Debugging layers - ltratt
http://tratt.net/laurie/blog/entries/debugging_layers

======
kazinator
> _As the compiler creates an AST from the parse tree, it copies src infos
> over (sometimes from tokens, sometimes from non-terminals)._

In the TXR language, the same thing is done by the function rlcp (and a few
relatives). I don't remember what "rl" stands for: probably read-time
location.

You can see rlcp and rl calls throughout this parser:

[http://www.kylheku.com/cgit/txr/tree/parser.y](http://www.kylheku.com/cgit/txr/tree/parser.y)

In the evaluation module,
[http://www.kylheku.com/cgit/txr/tree/eval.c](http://www.kylheku.com/cgit/txr/tree/eval.c)
you can see this code:

    
    
        } else if ((macro = lookup_mac(menv, sym))) {
          val mac_expand = expand_macro(form, macro, menv);
          if (mac_expand == form)
            return form;
          form = rlcp_tree(mac_expand, form);
          goto tail;
    

User-defined macros aren't expected to do rlcp diligently; so we compensate
for their negligence with rlcp_tree(mac_expand, form). This basically
liberally sprinkles the source location of the original form over the nodes of
the macro-expansion. It works pretty well in practice, helping to relate
errors in macro expansions to the original source. rlcp_tree respects nodes
that already have source info; it gives it to those which don't have it.

Source info is associated with tree nodes using a weak global hash table.

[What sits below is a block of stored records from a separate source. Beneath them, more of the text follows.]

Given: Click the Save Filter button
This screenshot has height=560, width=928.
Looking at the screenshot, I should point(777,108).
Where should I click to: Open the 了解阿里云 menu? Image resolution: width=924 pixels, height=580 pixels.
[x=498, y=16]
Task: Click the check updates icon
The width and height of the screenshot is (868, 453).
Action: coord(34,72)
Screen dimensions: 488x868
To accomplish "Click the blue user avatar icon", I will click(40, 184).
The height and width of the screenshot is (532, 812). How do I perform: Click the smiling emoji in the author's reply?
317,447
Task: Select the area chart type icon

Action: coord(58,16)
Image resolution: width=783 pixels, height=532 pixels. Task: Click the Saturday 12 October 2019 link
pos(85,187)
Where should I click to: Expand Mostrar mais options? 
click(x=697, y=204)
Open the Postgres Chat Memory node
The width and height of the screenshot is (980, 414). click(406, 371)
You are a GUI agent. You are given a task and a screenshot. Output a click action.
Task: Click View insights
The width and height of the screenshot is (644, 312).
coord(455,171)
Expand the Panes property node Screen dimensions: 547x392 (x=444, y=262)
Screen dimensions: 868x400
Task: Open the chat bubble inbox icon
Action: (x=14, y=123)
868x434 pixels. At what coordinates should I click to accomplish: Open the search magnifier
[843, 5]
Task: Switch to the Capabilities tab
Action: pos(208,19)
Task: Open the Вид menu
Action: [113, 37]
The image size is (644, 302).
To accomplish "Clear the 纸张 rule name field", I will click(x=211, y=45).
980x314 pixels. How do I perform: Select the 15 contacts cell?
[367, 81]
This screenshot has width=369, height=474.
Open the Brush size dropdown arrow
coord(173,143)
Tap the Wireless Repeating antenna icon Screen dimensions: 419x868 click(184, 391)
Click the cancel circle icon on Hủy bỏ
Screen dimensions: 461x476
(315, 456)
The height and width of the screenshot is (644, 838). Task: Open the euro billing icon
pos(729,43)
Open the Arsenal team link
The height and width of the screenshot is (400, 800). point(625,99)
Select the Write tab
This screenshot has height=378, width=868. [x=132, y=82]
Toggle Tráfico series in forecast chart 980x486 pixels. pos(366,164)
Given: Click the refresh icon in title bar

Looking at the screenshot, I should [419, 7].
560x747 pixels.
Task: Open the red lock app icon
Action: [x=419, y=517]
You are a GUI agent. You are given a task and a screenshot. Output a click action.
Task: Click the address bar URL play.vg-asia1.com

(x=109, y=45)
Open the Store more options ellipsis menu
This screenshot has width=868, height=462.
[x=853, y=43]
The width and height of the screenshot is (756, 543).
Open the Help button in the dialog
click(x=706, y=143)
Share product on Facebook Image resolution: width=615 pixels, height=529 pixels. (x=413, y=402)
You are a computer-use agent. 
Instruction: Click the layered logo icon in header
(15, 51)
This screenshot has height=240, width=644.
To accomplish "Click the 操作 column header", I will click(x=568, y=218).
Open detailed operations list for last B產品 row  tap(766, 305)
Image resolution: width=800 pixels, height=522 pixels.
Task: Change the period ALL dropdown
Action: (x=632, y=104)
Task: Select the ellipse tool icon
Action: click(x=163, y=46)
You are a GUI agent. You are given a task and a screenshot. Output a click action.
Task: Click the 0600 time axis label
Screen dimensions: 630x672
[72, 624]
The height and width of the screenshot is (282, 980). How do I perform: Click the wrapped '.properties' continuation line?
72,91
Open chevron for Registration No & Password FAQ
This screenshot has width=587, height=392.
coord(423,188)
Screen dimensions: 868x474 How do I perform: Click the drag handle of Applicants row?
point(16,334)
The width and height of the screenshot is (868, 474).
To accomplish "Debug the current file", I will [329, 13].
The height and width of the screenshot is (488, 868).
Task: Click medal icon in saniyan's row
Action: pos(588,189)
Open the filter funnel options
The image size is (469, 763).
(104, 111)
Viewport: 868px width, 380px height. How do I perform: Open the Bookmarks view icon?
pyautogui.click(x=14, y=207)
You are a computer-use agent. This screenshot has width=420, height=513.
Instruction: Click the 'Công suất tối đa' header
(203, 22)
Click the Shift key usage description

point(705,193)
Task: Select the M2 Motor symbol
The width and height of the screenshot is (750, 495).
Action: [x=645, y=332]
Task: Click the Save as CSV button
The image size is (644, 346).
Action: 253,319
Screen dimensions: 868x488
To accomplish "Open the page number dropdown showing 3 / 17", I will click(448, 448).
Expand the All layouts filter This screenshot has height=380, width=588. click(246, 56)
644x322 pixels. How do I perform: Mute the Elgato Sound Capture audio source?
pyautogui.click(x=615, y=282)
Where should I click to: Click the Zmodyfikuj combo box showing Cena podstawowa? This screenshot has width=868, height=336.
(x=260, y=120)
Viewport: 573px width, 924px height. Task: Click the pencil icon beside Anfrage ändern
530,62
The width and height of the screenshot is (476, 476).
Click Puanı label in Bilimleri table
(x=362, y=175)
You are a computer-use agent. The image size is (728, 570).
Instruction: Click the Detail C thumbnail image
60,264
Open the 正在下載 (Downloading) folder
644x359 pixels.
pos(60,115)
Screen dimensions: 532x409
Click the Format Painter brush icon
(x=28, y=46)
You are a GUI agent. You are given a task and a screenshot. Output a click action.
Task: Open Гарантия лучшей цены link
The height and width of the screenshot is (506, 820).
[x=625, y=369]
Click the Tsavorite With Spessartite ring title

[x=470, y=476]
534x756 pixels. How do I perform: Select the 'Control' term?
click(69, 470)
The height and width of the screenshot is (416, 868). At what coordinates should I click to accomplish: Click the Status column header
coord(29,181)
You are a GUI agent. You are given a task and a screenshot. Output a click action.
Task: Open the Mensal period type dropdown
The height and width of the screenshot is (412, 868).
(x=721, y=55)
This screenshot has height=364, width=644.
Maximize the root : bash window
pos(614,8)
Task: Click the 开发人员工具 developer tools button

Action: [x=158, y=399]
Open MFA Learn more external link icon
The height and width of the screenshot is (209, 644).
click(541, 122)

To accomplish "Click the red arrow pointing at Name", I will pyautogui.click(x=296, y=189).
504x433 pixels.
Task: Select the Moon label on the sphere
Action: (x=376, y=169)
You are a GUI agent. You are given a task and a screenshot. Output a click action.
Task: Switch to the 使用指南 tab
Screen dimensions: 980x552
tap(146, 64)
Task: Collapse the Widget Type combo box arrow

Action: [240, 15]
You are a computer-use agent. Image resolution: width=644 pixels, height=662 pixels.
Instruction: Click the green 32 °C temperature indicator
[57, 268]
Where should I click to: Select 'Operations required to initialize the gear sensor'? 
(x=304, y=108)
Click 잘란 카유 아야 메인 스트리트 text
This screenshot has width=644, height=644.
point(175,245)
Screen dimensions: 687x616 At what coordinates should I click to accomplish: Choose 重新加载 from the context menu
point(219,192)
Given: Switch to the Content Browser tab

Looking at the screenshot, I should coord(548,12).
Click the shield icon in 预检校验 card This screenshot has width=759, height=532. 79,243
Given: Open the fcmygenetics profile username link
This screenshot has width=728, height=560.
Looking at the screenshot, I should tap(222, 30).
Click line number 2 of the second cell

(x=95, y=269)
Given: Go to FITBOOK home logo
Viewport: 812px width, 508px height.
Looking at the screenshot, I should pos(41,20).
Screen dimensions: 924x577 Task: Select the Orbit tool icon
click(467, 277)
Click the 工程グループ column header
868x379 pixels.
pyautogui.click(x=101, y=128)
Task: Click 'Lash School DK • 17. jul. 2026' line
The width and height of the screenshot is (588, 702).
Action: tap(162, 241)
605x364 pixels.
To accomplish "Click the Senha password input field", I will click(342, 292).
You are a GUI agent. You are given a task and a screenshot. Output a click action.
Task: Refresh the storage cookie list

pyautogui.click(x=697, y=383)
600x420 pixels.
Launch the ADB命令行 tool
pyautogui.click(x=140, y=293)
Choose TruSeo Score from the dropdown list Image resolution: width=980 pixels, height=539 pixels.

When
an object with source info attached goes away, the info goes away.

Trivial test:

macro-error-test.tl:

    
    
       1: (defmacro mac (expr)
       2:   expr)
       3: (mac (/ 1 0))
    
       $ txr macro-error-test.tl 
       txr: unhandled exception of type numeric-error:
       txr: possibly triggered at macro-error-test.tl:3 by form (/ 1 0)
       txr: message: /: division by zero
    

If we change the example to this:

    
    
       1: (defmacro mac (expr)
       2:   (copy expr))
       3: (mac (/ 1 0))
    

the error is exactly the same. This time the expr coming out of the macro is a
copy and so it has no source info. The macro expander adds it. This is less
accurate: the line number of the macro call isn't necessarily that of the (/ 1
0). Here it happens to be because it's a one-liner expression.

Example of an error during macro expansion:

    
    
       1: (defmacro mac (expr)
       2:   (/ 1 0))
       3: (mac foo)
    
       $ txr macro-error-test-2.tl 
       txr: unhandled exception of type numeric-error:
       txr: possibly triggered at macro-error-test-2.tl:2 by form (/ 1 0)
       txr: during expansion at macro-error-test-2.tl:3 of form (mac (/ 1 0))
       txr: message: /: division by zero